Allah bantah mereka dengan mengatakan,
قَالُوا طَائِرُكُمْ مَعَكُمْ
Rasul-rasul itu berkata: “Kemalangan kamu adalah karena kamu sendiri”. (QS. Yasin: 19).
Tidaklah orang-orang musyrik itu ditimpa musibah yang telah Allah
tetapkan dengan qadha dan qadar-Nya, kecuali dikarenakan dosa-dosa
mereka. Para rasul datang dengan kebaikan dan keberkahan bagi
orang-orang yang mengikuti mereka.
Dalam sebuah hadits yang muttafaqun ‘alaih, dari Abu Hurairah radhiallahu ‘anhu, Rasulullah shallallahu ‘alaihi wa sallam bersabda,
لاَ عَدْوَى وَلاَ طِيَرَةَ وَلاَ هَامَةَ وَلاَ صَفَرَ
“Tidak ada penularan penyakit (dengan sendirinya), tidak ada tiyaroh
(mengkaitkan nasib buruk dengan apa yang dilihat atau didengar), tidak
ada burung yang menunjukkan akan ada anggota keluarga yang mati, dan
tidak ada kesialan di bulan shafar” (HR. Bukhari dan Muslim).
Dalam riwayat Imam Muslim ada tambahan lafadz,
لاَ نَوْءَ وَلاَ غُوْلَ
“Tidak benar juga meyakini bintang, dan tidak pula mempercayai hantu.”
Kehidupan pada masa jahiliyah, dipenuhi dengan hal-hal yang berbau klenik dan khurofat.
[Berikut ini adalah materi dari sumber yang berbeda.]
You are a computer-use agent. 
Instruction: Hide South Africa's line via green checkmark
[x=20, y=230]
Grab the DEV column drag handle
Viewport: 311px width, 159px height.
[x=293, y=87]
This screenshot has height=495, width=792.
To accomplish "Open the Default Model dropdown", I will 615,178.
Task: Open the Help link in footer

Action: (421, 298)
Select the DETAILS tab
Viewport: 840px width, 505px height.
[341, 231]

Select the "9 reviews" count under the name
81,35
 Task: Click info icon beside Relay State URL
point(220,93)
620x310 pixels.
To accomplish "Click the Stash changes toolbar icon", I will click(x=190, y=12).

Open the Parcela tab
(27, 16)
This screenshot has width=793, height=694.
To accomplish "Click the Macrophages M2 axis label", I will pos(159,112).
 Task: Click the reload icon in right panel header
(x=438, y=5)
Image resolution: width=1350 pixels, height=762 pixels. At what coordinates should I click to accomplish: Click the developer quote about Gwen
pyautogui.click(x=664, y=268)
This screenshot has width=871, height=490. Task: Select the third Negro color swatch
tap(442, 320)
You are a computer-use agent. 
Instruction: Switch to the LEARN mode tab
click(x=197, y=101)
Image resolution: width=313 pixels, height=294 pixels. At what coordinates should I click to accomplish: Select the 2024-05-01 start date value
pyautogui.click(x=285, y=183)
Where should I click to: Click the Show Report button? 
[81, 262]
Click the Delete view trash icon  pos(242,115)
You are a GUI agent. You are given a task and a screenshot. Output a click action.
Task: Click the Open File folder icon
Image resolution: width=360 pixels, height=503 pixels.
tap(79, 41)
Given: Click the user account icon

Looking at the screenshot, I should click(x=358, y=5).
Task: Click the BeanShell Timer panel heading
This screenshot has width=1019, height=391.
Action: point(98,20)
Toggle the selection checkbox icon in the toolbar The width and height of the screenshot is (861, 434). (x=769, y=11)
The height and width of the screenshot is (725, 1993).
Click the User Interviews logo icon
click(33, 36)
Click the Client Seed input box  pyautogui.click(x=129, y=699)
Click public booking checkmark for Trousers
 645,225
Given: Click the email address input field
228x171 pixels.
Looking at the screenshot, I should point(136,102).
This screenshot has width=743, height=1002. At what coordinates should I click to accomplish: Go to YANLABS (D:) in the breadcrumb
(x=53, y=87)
Ketika Islam datang, Rasulullah shallallahu ‘alaihi wa sallam membuang jauh-jauh keyakinan demikian dengan sabdanya “Tidak ada penularan penyakit (dengan sendirinya)”.
Penyakit itu tidak menular dengan sendirinya, akan tetapi ia menular atas takdir dan ketetapan dari Allah Subhanahu wa Ta’ala. Hadits yang menjelaskan bahwa penyakit tidak menular dengan sendirinya ini, tidak bertentangan dengan hadits Nabi shallallahu ‘alaihi wa sallam yang lain. Semisal sabda beliau,
وَفِرَّ مِنَ الْمَجْذُومِ كَمَا تَفِرُّ مِنَ الأَسَدِ
“Menjauhlah (menghindarlah) dari penyakit kusta sebagaimana engkau menjauh dari singa.”(HR. al-Bukhari dan yang lainnya).
Hadits ini menjelaskan agar seseorang bertawakal kepada Allah Subhanahu wa Ta’ala dengan cara berusaha menjauhi musibah tersebut. Dan Allah ‘Azza wa Jalla berfirman,
وَلاَ تُلْقُواْ بِأَيْدِيكُمْ إِلَى التَّهْلُكَةِ
“Dan janganlah kamu menjatuhkan dirimu sendiri ke dalam kebinasaan.” (QS. Al-Baqarah: 195).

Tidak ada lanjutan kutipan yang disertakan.